Musk apparently believes that unlike any other party subject to Delaware contract law, he is free to change his mind, destroy the company, disrupt its operations, destroy shareholder value and walk away. the lawsuit said.
The lawsuit kicks off one of the largest legal clashes in Wall Street history, involving one of the world’s most colorful entrepreneurs in a case that will instigate determined contract language.
On Friday, Musk said he ended the deal because Twitter violated the agreement by not responding to requests for information about fake or spam accounts on the platforms, which is fundamental to his business performance.
Musk, the CEO of electric vehicle maker Tesla, did not immediately respond to a request for comment.

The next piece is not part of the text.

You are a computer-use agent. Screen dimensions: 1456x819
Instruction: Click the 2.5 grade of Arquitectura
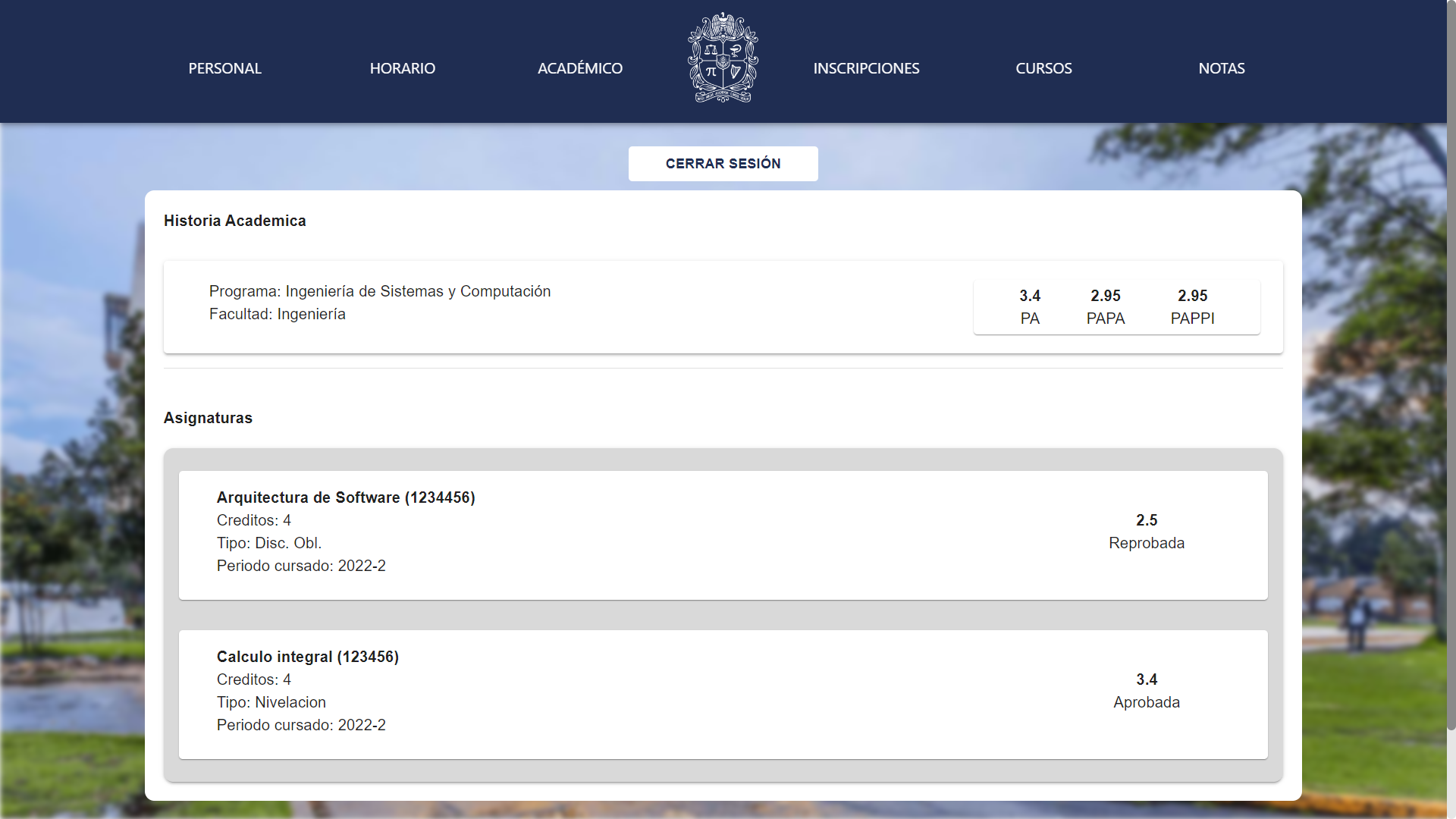(x=1146, y=520)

The lawsuit accused Musk of “a long list” of merger agreement violations that “banned Twitter and his company.”
Shares of the social media platform closed at $34.06 on Tuesday, up 4.3%, but sharply below the levels above $50 where it traded when the deal was accepted by Twitter’s board in late April.

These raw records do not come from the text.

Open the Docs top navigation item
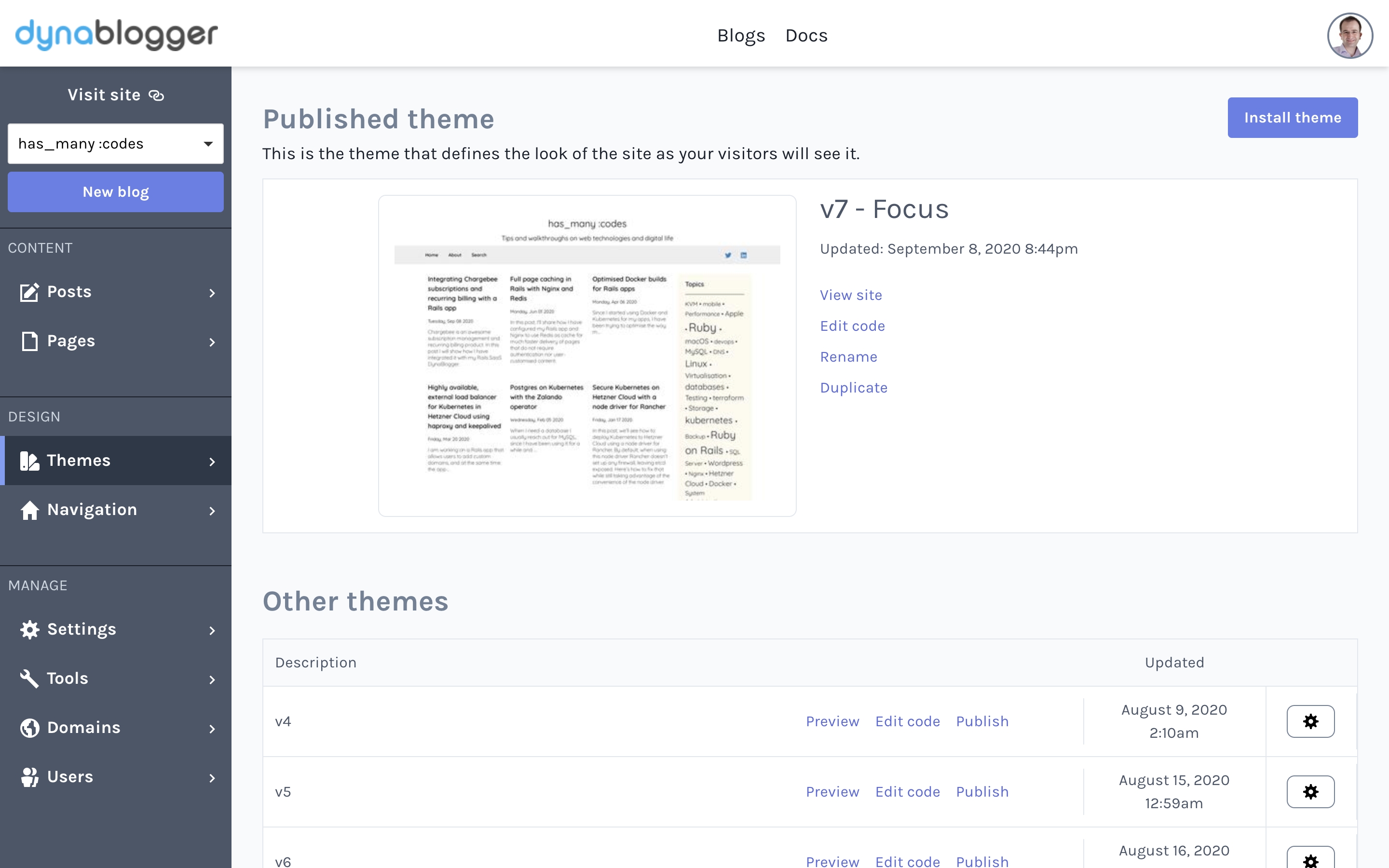 tap(806, 36)
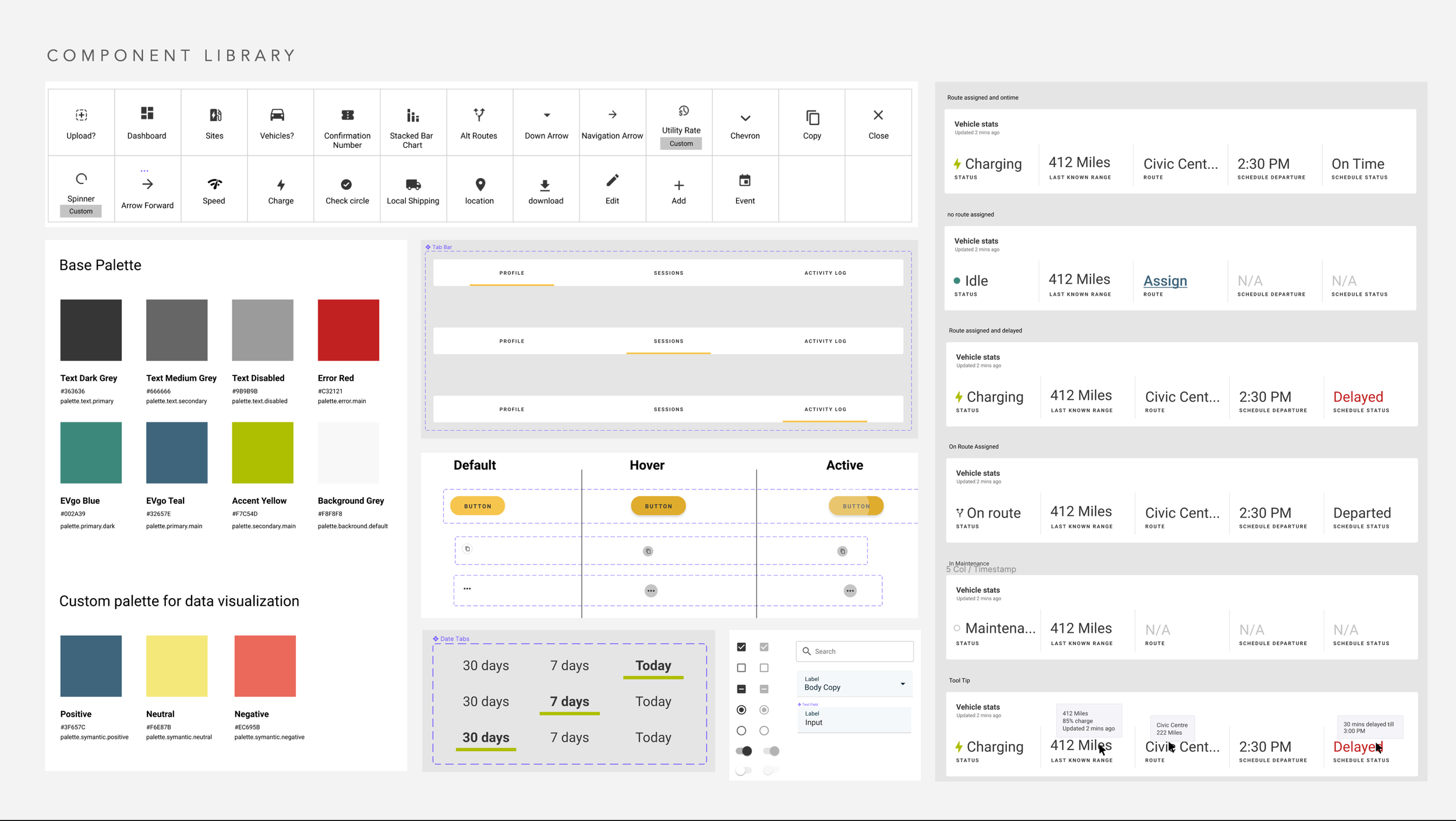Click the Chevron icon in the library
The image size is (1456, 821).
[745, 118]
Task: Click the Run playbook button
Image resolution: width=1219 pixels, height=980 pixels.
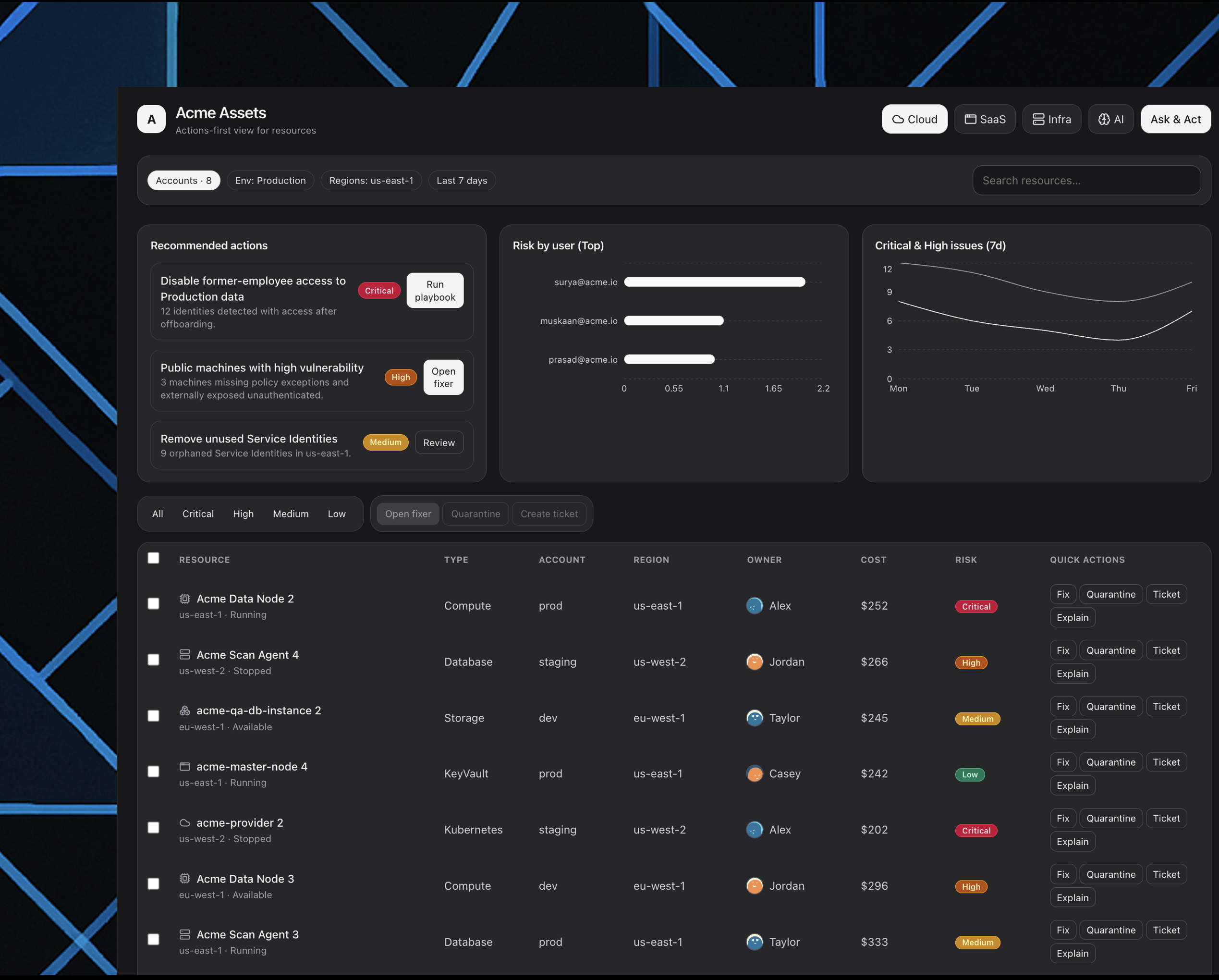Action: 435,291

Musk said he was terminating the merger due to lack of information about spam accounts and inaccurate statements that he said amounted to a “material adverse event.”
He also said the departures of executives amounted to not doing business in the normal way, as Twitter was required to do.

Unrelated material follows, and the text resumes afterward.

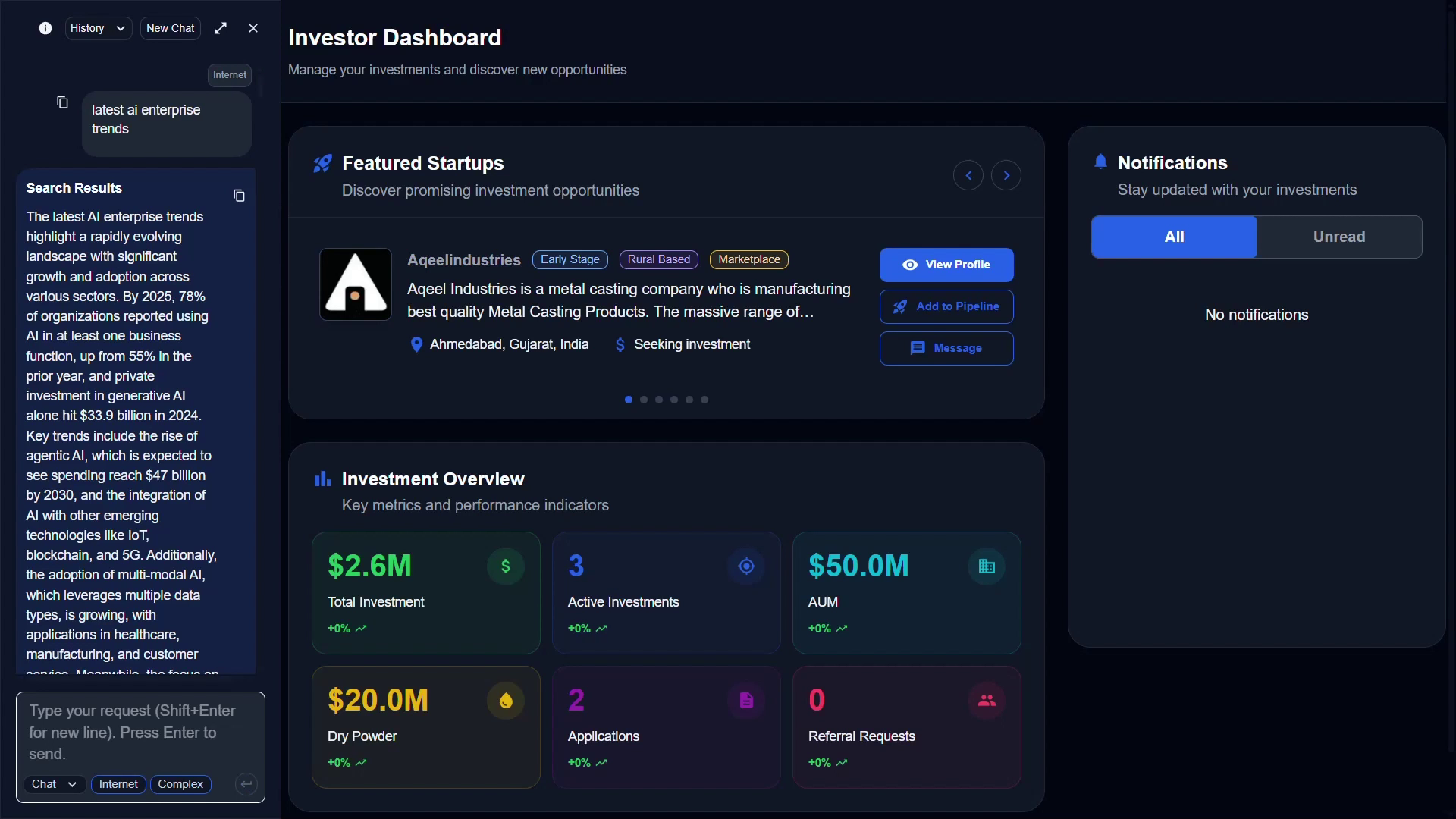Click the rocket icon beside Featured Startups
The width and height of the screenshot is (1456, 819).
[x=323, y=162]

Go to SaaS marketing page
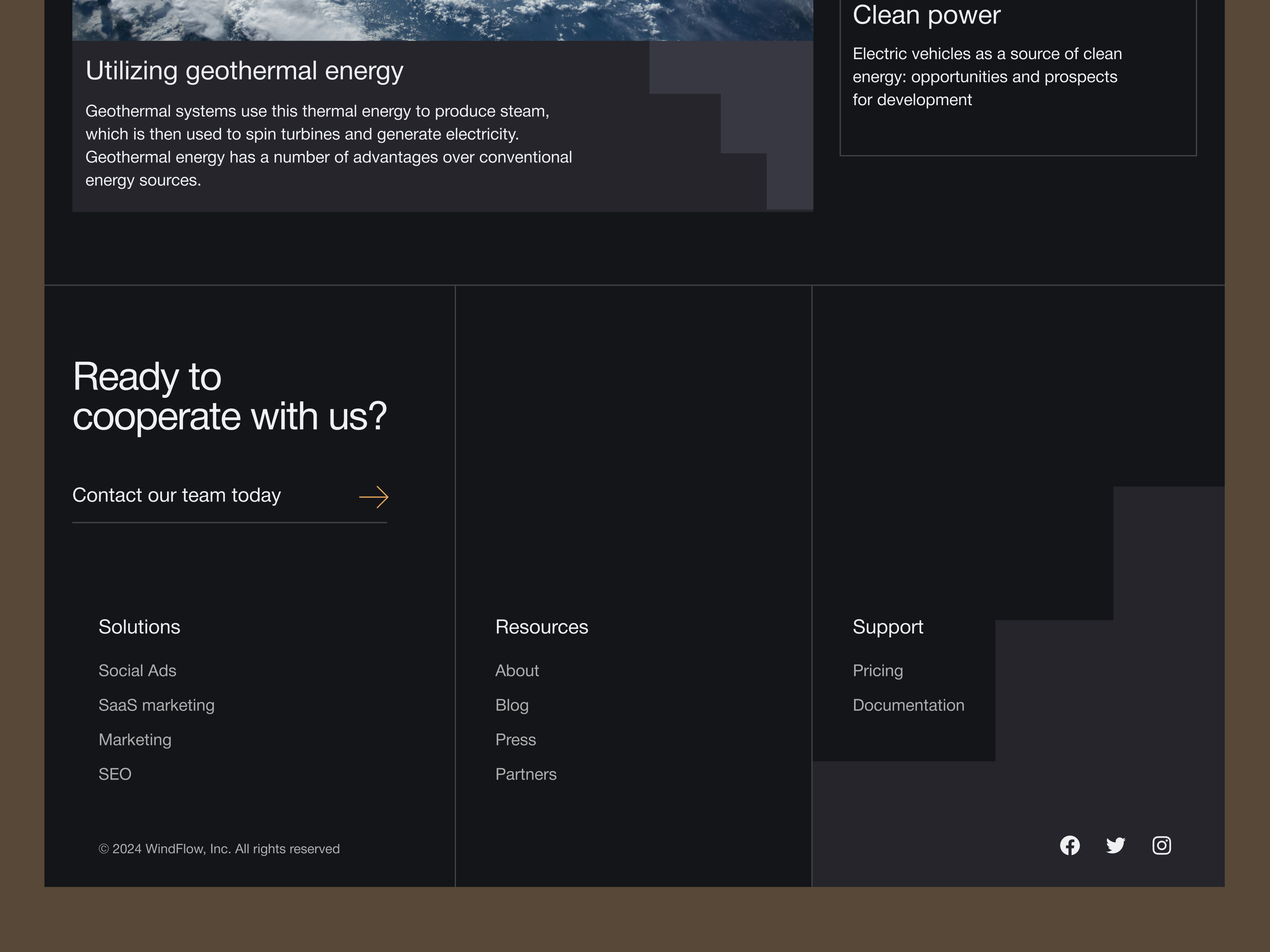click(x=156, y=705)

Twitter said it had negotiated to remove language from the merger agreement that would have made such layoffs a violation of the normal course of business.
Twitter called the reasons cited by Musk a “pretext” that had no merit and said his decision to walk away had more to do with a stock market decline, particularly for technology stocks.
Shares of Tesla, the main source of Musk’s fortune, have lost 30% of its value since the deal was announced and closed Tuesday for $699.21 dollars.